The present invention relates to substituted sulfonamide compounds, processes for the preparation thereof, pharmaceutical compositions containing these compounds, and the use of such substituted sulfonamide compounds in pharmaceutical compositions for treatment or inhibition of pain and/or other conditions at least partially mediated by the bradykinin 1 receptor.
In contrast to the constitutive expression of the bradykinin 2 receptor (B2R), in most tissues the bradykinin 1 receptor (B1R) is not expressed or expressed only weakly. Nevertheless, expression of B1R can be induced on various cells. For example, in the course of inflammation reactions a rapid and pronounced induction of B1R takes place on neuronal cells, but also various peripheral cells, such as fibroblasts, endothelial cells, granulocytes, macrophages and lymphocytes. In the course of inflammation reactions, a switch from a B2R to a B1R dominance thus occurs on the cells involved. The cytokines interleukin-1 (IL-1) and tumour necrosis factor alpha (TNFα) are involved to a considerable degree in this upwards regulation of BIR (Passos et al. J. Immunol. 2004, 172, 1839-1847). After activation with specific ligands, B1R-expressing cells then themselves can secrete inflammation-promoting cytokines such as IL-6 and IL-8 (Hayashi et al., Eur. Respir. J. 2000, 16,452-458). This leads to inwards migration of further inflammation cells, e.g. neutrophilic granulocytes (Pesquero et al., PNAS 2000, 97, 8140-8145). The bradykinin B1R system can contribute towards chronification of diseases via these mechanisms. This is demonstrated by a large number of animal studies (overviews in Leeb-Lundberg et al., Pharmacol. Rev. 2005, 57, 27-77 und Pesquero et al., Biol. Chem. 2006, 387, 119-126). On humans too, an enhanced expression of B1R, e.g. on enterocytes and macrophages in the affected tissue of patients with inflammatory intestinal diseases (Stadnicki et al., Am. J. Physiol. Gastrointest. Liver Physiol. 2005, 289, G361-366) or on T lymphocytes of patients with multiple sclerosis (Pratet et al., Neurology. 1999; 53, 2087-2092) or an activation of the bradykinin B2R-B1R system in the course of infections with Staphylococcus aureus (Bengtson et al., Blood 2006, 108, 2055-2063) is found. Infections with Staphylococcus aureus are responsible for syndromes such as superficial infections of the skin up to septic shock.
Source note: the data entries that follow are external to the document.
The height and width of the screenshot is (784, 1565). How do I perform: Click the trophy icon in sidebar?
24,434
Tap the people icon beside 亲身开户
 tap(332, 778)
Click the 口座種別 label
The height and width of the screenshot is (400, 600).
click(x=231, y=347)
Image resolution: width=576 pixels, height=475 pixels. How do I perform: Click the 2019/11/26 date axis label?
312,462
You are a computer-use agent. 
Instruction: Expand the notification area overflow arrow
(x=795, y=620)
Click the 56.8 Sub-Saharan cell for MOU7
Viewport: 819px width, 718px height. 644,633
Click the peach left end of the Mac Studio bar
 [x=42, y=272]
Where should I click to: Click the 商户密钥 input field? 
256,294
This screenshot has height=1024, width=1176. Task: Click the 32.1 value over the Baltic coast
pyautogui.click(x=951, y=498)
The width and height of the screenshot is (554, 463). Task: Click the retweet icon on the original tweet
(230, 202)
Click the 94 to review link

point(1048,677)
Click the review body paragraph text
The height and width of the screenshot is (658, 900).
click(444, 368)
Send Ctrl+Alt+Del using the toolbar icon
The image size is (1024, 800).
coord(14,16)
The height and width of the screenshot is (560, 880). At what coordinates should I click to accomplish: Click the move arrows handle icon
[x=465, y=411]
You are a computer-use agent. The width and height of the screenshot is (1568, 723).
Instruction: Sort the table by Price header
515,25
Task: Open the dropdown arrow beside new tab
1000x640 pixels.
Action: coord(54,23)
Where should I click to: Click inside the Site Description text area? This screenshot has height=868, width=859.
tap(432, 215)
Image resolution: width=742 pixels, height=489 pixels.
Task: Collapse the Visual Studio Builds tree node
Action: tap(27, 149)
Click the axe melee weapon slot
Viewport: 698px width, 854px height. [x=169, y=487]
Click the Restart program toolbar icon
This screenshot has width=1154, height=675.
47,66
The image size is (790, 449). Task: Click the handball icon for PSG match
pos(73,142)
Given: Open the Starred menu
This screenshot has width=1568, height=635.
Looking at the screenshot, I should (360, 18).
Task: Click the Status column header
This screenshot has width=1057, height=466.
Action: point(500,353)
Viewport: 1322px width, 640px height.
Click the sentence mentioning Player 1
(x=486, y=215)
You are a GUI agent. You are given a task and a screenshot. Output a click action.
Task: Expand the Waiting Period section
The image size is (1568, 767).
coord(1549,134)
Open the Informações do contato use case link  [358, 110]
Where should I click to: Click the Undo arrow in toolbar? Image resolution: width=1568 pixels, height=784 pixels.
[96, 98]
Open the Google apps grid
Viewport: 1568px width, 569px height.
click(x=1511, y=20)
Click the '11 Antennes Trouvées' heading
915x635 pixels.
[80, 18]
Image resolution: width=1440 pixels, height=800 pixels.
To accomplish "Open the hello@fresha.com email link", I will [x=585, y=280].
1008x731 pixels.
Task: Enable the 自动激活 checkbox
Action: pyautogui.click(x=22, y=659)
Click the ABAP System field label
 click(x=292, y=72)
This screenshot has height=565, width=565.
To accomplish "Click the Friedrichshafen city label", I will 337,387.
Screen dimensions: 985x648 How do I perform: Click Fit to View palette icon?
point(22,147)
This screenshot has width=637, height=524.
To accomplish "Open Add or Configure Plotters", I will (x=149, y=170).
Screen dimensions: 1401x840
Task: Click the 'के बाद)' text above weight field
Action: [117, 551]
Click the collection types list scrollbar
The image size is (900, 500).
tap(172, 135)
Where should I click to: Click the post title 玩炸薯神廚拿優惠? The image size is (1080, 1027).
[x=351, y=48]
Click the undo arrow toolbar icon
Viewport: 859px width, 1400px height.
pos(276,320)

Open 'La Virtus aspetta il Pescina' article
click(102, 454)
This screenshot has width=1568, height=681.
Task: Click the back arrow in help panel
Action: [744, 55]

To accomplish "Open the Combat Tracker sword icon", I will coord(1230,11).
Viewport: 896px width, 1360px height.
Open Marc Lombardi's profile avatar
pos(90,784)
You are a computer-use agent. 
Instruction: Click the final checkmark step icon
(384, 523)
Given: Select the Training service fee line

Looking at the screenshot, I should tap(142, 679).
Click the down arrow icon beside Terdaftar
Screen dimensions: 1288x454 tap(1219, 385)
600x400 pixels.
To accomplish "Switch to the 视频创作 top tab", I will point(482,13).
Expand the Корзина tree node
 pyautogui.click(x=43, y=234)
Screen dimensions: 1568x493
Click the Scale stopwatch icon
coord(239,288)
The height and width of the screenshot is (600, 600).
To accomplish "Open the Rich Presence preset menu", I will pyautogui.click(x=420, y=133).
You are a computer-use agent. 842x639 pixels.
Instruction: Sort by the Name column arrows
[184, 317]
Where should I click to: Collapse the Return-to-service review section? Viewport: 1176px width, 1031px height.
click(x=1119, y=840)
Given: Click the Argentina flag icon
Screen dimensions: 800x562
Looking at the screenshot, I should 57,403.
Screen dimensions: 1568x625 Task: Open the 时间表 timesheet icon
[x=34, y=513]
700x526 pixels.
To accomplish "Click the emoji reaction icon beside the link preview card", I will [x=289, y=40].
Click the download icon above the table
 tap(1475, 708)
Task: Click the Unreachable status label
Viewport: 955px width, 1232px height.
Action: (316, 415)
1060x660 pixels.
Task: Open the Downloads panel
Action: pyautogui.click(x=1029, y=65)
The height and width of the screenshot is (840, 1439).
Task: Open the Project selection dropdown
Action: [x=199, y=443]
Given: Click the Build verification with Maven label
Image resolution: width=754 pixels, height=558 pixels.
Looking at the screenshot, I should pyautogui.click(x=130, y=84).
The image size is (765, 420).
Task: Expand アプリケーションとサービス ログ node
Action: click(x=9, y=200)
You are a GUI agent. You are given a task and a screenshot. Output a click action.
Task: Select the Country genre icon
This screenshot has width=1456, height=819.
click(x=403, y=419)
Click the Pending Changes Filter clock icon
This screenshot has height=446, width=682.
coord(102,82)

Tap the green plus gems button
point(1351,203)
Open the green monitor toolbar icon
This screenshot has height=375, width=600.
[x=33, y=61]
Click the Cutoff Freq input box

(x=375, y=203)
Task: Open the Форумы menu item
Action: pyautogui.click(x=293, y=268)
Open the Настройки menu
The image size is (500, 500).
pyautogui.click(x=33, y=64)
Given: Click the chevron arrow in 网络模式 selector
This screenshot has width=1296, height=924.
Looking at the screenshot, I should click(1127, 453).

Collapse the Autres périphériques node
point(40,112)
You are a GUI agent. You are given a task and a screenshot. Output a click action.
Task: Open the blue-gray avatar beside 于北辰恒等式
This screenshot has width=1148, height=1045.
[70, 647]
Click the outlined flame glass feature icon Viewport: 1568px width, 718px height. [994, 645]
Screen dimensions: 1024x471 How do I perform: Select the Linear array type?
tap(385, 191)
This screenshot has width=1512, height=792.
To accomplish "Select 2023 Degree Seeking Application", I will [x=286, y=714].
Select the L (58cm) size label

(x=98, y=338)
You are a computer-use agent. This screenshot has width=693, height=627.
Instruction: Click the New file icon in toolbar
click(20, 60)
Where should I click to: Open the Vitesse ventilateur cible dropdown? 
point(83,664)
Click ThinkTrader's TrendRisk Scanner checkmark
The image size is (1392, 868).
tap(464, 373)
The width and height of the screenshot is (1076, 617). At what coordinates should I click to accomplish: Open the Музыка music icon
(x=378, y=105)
Based on the described pathophysiological relationships, there is a great therapeutic potential for the use of B1R antagonists on acute and, in particular, chronically inflammatory diseases. These include diseases of the respiratory tract (bronchial asthma, allergies, COPD/chronic obstructive pulmonary disease, cystic fibrosis etc.), inflammatory intestinal diseases (ulcerative colitis, CD/Crohn's disease etc.), neurological diseases (multiple sclerosis, neurodegeneration etc.), inflammations of the skin (atopic dermatitis, psoriasis, bacterial infections etc.) and mucous membranes (Behcet's disease, pelvitis, prostatitis etc.), rheumatic diseases (rheumatoid arthritis, osteoarthritis etc.), septic shock and reperfusion syndrome (following cardiac infarction, stroke).
The bradykinin receptor system is moreover also involved in regulation of angiogenesis and has potential as an angiogenesis inhibitor in cancer cases and macular degeneration on the eye. B1R knockout mice also are protected from induction of obesity by a particularly fat-rich diet (Pesquero et al., Biol. Chem. 2006, 387, 119-126). B1R antagonists are therefore also suitable for treatment of obesity.
B1R antagonists are suitable in particular for treatment of pain, in particular inflammation pain and neuropathic pain (Calixto et al., Br. J. Pharmacol. 2004, 1-16), and here in particular diabetic neuropathy (Gabra et al., Biol. Chem. 2006, 387, 127-143). They are furthermore suitable for treatment of migraine.
In the development of B1R modulators, however, there is the problem that the human and the rat B1R receptor differ so widely that many compounds which are good B1R modulators on the human receptor have only a poor or no affinity for the rat receptor. This makes pharmacological studies on animals considerably difficult, since many studies are usually conducted on the rat. However, if no activity exists on the rat receptor, neither the action nor side effects can be investigated on the rat. This has already led to transgenic animals with human B1 receptors being produced for pharmacological studies on animals (Hess et al., Biol. Chem. 2006; 387(2):195-201). Working with transgenic animals, however, is more expensive than working with the unmodified animals. Since in the development of pharmaceutical compositions, however, precisely long-term toxicity studies on the rat belong to the standard studies, but this is inappropriate in the event of an absence of activity on the receptor, an important established instrument for checking safety is lacking for the development of such compounds. There is therefore a need for novel B1R modulators, B1R modulators which bind both to the rat receptor and to the human receptor offering particular advantages.